# AudioToText Pipeline Demo

## This notebook demonstrates how to use the TextToAudio pipeline to convert text into speech using a text-to-speech model.


In [2]:
import logging
from datasets import load_dataset
from huggingface_pipelines.speech import AudioToTextHFPipeline, AudioPipelineConfig
from huggingface_pipelines.dataset import DatasetConfig
import matplotlib.pyplot as plt
import librosa
import librosa.display
import IPython.display as ipd
import numpy as np




logging.basicConfig(level=logging.INFO)



In [4]:
dataset_config = DatasetConfig(
        dataset_name="mozilla-foundation/common_voice_11_0",
        dataset_split="test",
        trust_remote_code = True,
        config = "en",
    )

dataset = dataset_config.load_dataset()

Downloading builder script: 100%|██████████| 8.13k/8.13k [00:00<00:00, 37.8MB/s]
Downloading readme: 100%|██████████| 14.4k/14.4k [00:00<00:00, 32.7MB/s]
Downloading extra modules: 100%|██████████| 3.44k/3.44k [00:00<00:00, 16.1MB/s]
Downloading extra modules: 100%|██████████| 60.9k/60.9k [00:00<00:00, 832kB/s]
Downloading data: 100%|██████████| 12.2k/12.2k [00:00<00:00, 26.4MB/s]
Downloading data:   0%|          | 0/24 [02:12<?, ?files/s]


## Configure Pipeline

In [None]:
config = AudioPipelineConfig(
    dataset_name="common_voice",
    columns=["audio"]
).with_overwrites({
    "encoder_model": "sonar_speech_encoder_eng",
    "decoder_model": "text_sonar_basic_decoder",
    "target_lang": "eng_Latn",
    "batch_size": 1,
    "device": "cuda" if torch.cuda.is_available() else "cpu",
    "output_file_name": "transcription_results",
    "take": 1
})

## Initialize and Run Pipeline

In [None]:
pipeline = AudioToTextHFPipeline(config)
dataset = pipeline(dataset)

## Display Results

In [None]:
for original, transcribed in zip(dataset['sentence'][:5], processed_dataset['audio_transcribed'][:5]):
    print(f"Original: {original}")
    print(f"Transcribed: {transcribed}")
    print()


## Visualize and Play Audio Sample

In [None]:
def plot_audio_and_transcription(audio, transcription, sample_rate):
    plt.figure(figsize=(12, 4))
    librosa.display.waveshow(audio, sr=sample_rate)
    plt.title(f'Audio Waveform\nTranscription: {transcription}')
    plt.xlabel('Time')
    plt.ylabel('Amplitude')
    plt.show()
    
    ipd.display(ipd.Audio(audio, rate=sample_rate))

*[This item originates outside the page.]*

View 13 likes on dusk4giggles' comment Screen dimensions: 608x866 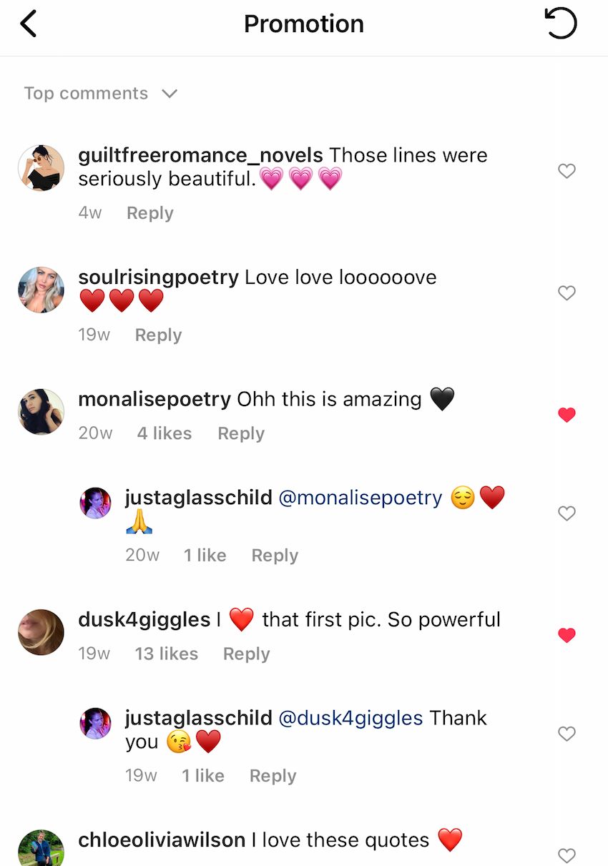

sample_audio = dataset['audio'][0]['array']
sample_rate = dataset['audio'][0]['sampling_rate']
sample_transcription = processed_dataset['audio_transcribed'][0]

plot_audio_and_transcription(sample_audio, sample_transcription, sample_rate)

## Configure and Run MetricAnalyzer Pipeline

In [None]:
metric_config = MetricPipelineConfig(
    dataset_name="common_voice",
    dataset_split="test",
    columns=["audio_transcribed"]
).with_overwrites({
    "batch_size": 32,
    "device": "cpu",
    "metric_name": "wer",  # Word Error Rate
    "low_score_threshold": 0.5,  # Adjust as needed
    "output_file_name": "transcription_metrics",
    "take": 100
})

In [None]:
metric_pipeline = MetricAnalyzerPipeline(metric_config)
dataset = metric_pipeline(transcribed_dataset)

## Analyze Metric Scores

In [None]:
plt.figure(figsize=(10, 6))
plt.hist(evaluated_dataset['wer'], bins=20)
plt.title('Distribution of Word Error Rates')
plt.xlabel('Word Error Rate')
plt.ylabel('Frequency')
plt.axvline(x=metric_config.low_score_threshold, color='r', linestyle='--', label='Low Score Threshold')
plt.legend()
plt.show()

print(f"Average WER: {sum(evaluated_dataset['wer']) / len(evaluated_dataset['wer']):.4f}")


## Analyze Low-Scoring Samples

In [None]:
low_scoring = evaluated_dataset.filter(lambda x: x['wer'] > metric_config.low_score_threshold)
print(f"Number of low-scoring samples: {len(low_scoring)}")

for sample in low_scoring[:5]:
    print(f"Original: {sample['sentence']}")
    print(f"Transcribed: {sample['audio_transcribed']}")
    print(f"WER: {sample['wer']:.4f}")
    print()